I see, makes sense. Let’s switch gears a bit: Can you each tell me a fun-fact about Feininger that surprised you? Maybe something not everybody knows that you found during your research?
Lynette Roth: “Well, for me it was - until I met Laura - that he took photographs. I came to the museum in 2011 and that was basically when the Lyonel Feininger Photography 1928-1939 exhibition was happening. It was my first couple weeks on the job, and we were in Berlin opening the show and people were coming up to me asking: “So, tell me about finding those photographs.” And I was like “I can't. Where is Laura?” This was her project. This was her research. And I would say it's still not well-known, it’s still surprising to anyone who's not here in Cambridge or didn't see the exhibition back then.”
Laura Muir: “I think I'm always amazed of how versatile he was. I love the early work, the cartoons. We have some of the “Wee Willy Winkie’s World” there (points to the right corner of the space). But then he's able to shift into paintings and becomes a serious painter. And the next moment, he's all about woodblock printing. Then all of a sudden, he gets involved with photography, which remains an interest for the rest of his life. Oh and he does this work with slide projections: He's taking photographs on slide film and at a certain point starts projecting those in his apartment in New York City. That's an area that I think could still be explored, we have 4000 slides in our collections…”
Lynette Roth: “They are featured in the SCHIRN exhibition, too! I was watching people the night of the opening - it was very crowded - but people would just stop and stare at these slide projections. Also, his late work… Actually, I want to change my answer from photography to the work he did after returning to the United States. My knowledge of Feininger came from the time I spent in Germany and the German collections of Feininger’s work that are often focused on the 1920s, mostly on the Bauhaus years. It wasn't until I came here (to the museum) that I saw the later paintings. Talking of versatility, the way he is working the surface is completely different. He's kind of scraping into it. They have a texture, a sort of tactile quality. And yet they still have the characteristics of the luminosity of the earlier works. You sort of feel that it’s Feininger, but the treatment of the canvas is so, so different, and I felt like, wow! It was a huge shift for them to have to return to the United States, so it took him a while to get back into creating, but when he does there is something completely different about his work. These skyscrapers, the New York skyscraper paintings are just fantastic. It is great that these are also included in the show in Frankfurt because I don’t think that is something a lot of people are familiar with either.”

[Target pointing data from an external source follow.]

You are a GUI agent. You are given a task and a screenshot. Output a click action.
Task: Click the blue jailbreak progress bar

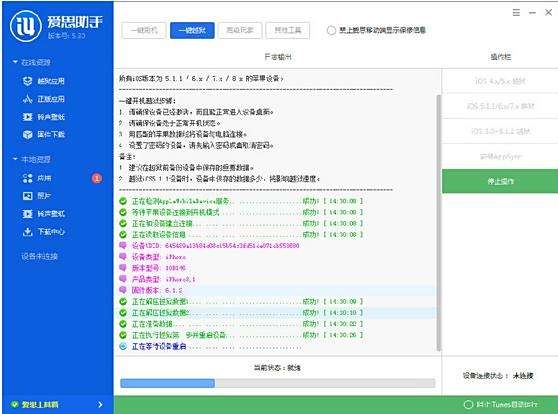[x=278, y=383]
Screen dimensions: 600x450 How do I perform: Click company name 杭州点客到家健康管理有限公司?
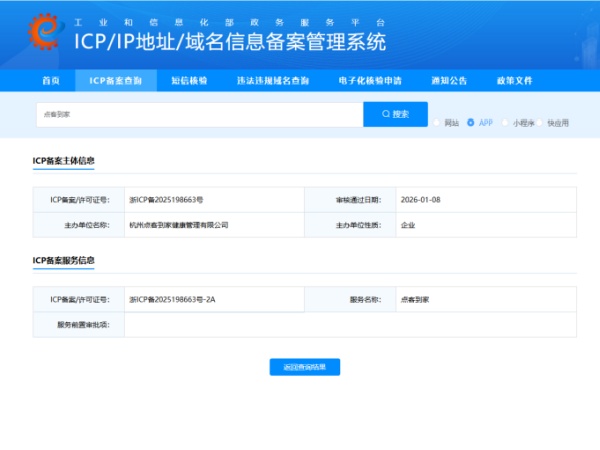pyautogui.click(x=179, y=225)
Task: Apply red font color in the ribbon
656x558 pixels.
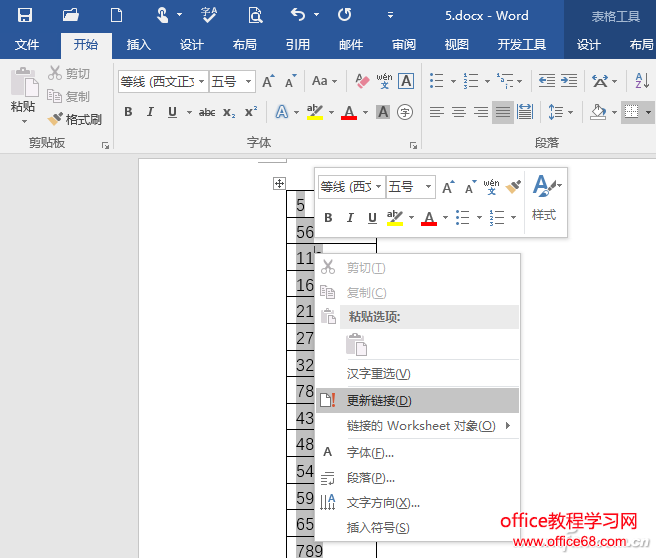Action: (x=349, y=113)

Laura Muir: “They’re really closely connected with this super traumatic shift in his biography, having to come to the United States in his 60s, having to move his whole life. Even though he's returning to his hometown, things are kind of familiar, but it’s been so many years since he was in New York that everything has changed. To me, photography was this medium that helped him get back into being able to make art. The photography, the drawings, and the paintings from that time are all kind of intertwined in interesting ways.”
I read a quote about him leaving a New York with carriages and horses and he came back to a New York full of cars and trains. It must have been a total shock, that place he remembered from his teenage years just didn’t exist anymore…”
Laura Muir: “Yes! I love that throughout his life he would make drawings from the windows of his studios and then later take lots of photographs looking out on the world around him. Like here (points to a color photograph) he's looking down on the intersection with the cars and the buses, this is after they took down the elevated train tracks. Seeing this familiar place that's unfamiliar now, I think it was productive for him, but also disorienting.”
I saw one of the car photographs yesterday in your digital archive and at first glance I thought those were actual toy cars…
Lynette Roth: “Yes, which is funny when thinking about his toys…”
Laura Muir: “Oh yes, the toys. That's like a whole other thing.”
I saw these yesterday for the first time and I was like, wait, what, he made toys?
Lynette Roth: “Yes, and they are beautifully installed in Frankfurt in their own inset case!”
I love that title for them: “City on the Edge of the World”. Whimsy and a bit sad. He also took photographs of them, right?
Laura Muir: “He did! His whole approach to the toys, childhood, and fantasy is something that is present from his early works like the comic strips up through something like this (Laura and eventually we all get up and walk over to a white and blue watercolor with ink drawings of female figures on it called “Feux Follets”) which was made in the 1940s and also has that whimsical figurative aspect that is related to the work he created from taking photographs of mannequins in shop windows.“
Lynette keeps strolling along the line of works propped up around the room.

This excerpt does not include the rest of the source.